EXERCISE DESCRIPTION | Rewrite the lines below, replacing "dropdown" with "drop-down list" and leaving everything else unchanged.
▬▬▬▬▬▬
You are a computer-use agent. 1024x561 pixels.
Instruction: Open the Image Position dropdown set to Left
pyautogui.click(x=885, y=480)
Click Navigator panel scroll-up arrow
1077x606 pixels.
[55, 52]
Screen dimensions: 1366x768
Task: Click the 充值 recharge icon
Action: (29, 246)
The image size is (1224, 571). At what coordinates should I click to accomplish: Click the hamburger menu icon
▬▬▬▬▬▬
PROBLEM SOLUTION |
You are a computer-use agent. 1024x561 pixels.
Instruction: Open the Image Position drop-down list set to Left
pyautogui.click(x=885, y=480)
Click Navigator panel scroll-up arrow
1077x606 pixels.
[55, 52]
Screen dimensions: 1366x768
Task: Click the 充值 recharge icon
Action: (29, 246)
The image size is (1224, 571). At what coordinates should I click to accomplish: Click the hamburger menu icon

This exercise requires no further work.